Пока Хусаин стоял так, затаив дыхание, и пытался разобраться в том, что увидел, Полкан опять залаял.
— Тихо, ты! — крикнул Хусаин и тут же услышал, что кто-то громко стучит в ворота.
— Эй, кого там несет, на ночь глядя? — крикнул Хусаин.
— Давай, Хусаин, открывай, — раздался в ответ голос бая Хакимзяна.
— Бай, ты, никак? — спросил Хусаин.
— Я, кто же еще, леший, что ли? — сердитым голосом крикнул бай. — Давай открывай живее.
Хусаин откинул засов.

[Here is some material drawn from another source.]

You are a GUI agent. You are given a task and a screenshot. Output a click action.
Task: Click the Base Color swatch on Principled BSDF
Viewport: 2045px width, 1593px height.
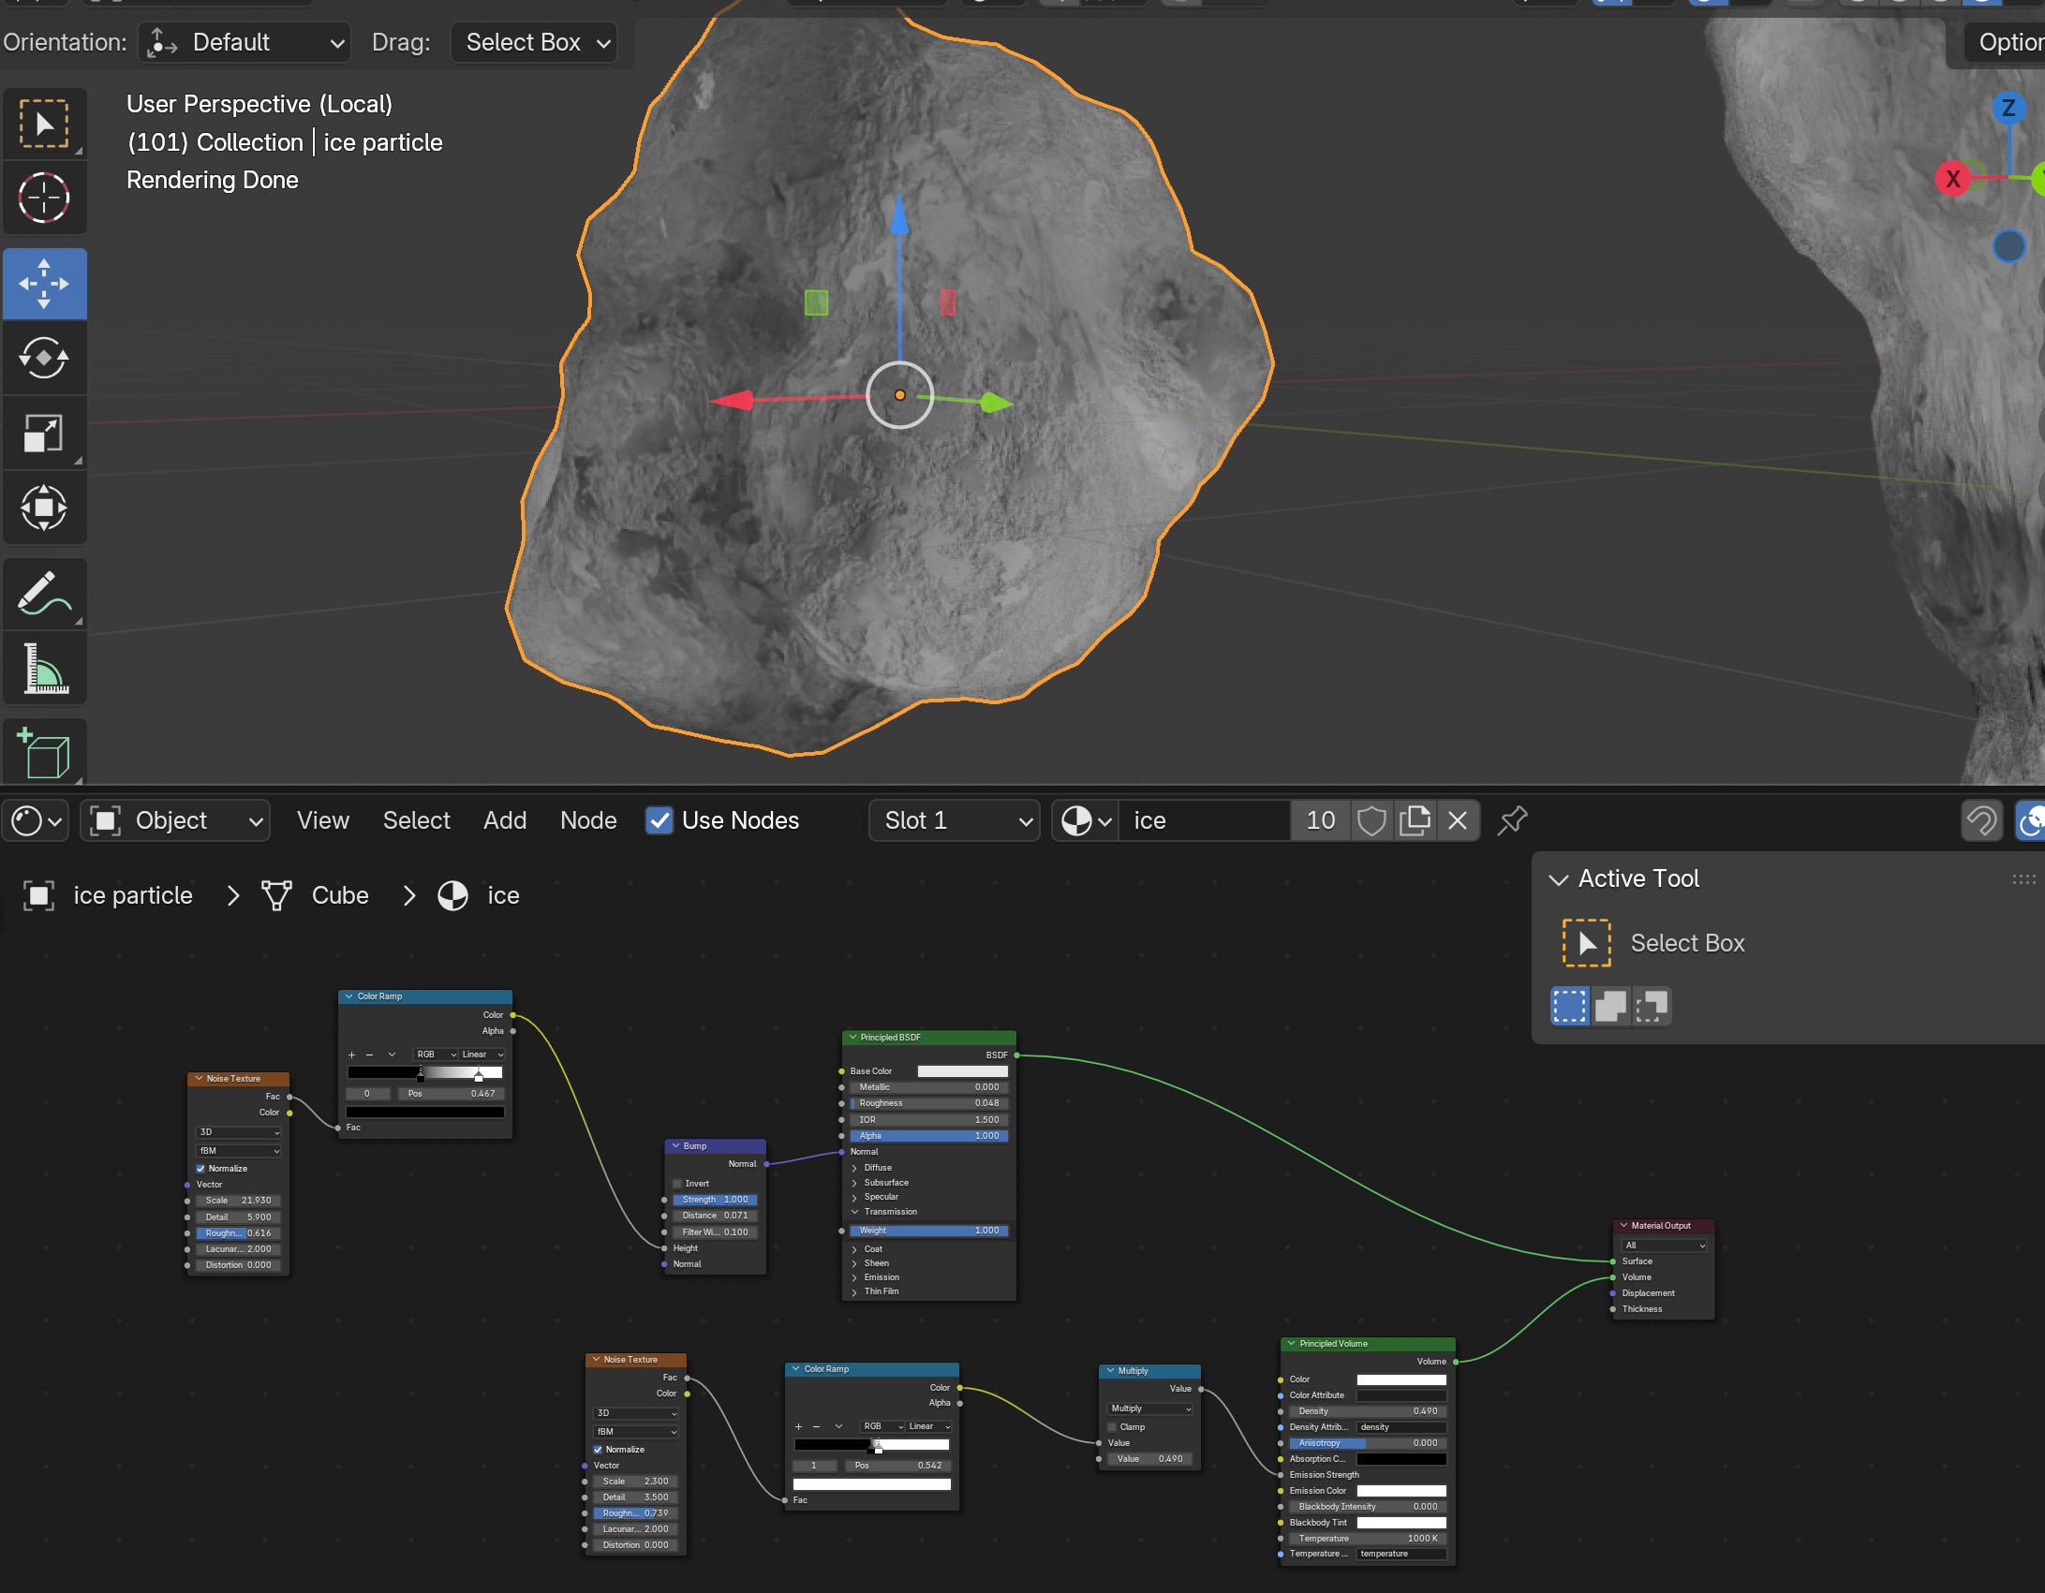click(x=962, y=1071)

Ворота сразу распахнулись настежь. Трое саней заехали во двор и остановились возле каменного сарая.
— Запирай ворота! — приказал бай и сам пошел открывать сарай.
С саней стянули брезент, сняли тяжелые ящики и занесли в сарай. Бай сам следил за разгрузкой.
«И здесь оружие, — подумал Хусаин, — неужто и вправду опять войну затевают? Только как же так? От неверных оружие — и в святое место. Видно, правду говорил сосед Саляхетдин».
И вдруг вспомнил Хусаин тот день на дамбе, офицера с наганом в руке, Газизу… Ему даже показалось, что опять течет ее кровь по пальцам. Это Полкан горячим языком лизал его руку.
Был и еще свидетель событий этой ночи.
В тот вечер Гапсаттар натаскал кадушку воды, принес дров. Уроков в тот день тетя Тагира задала немного. Гапсаттар повозился с братишками, а когда они угомонились на печке, он и сам заснул. Так рано он никогда не ложился, поэтому проснулся среди ночи и стал прислушиваться к тишине.
На печке сладко посапывали братья. Мать тяжело вздыхала во сне. Во дворе дядя Хусаин стучал в свою колотушку. Гапсаттар повернулся на другой бок и совсем было заснул снова, но тут услышал заливистый лай Полкана. Потом лай прекратился, но зато послышался скрип саней, голоса, фырканье лошадей.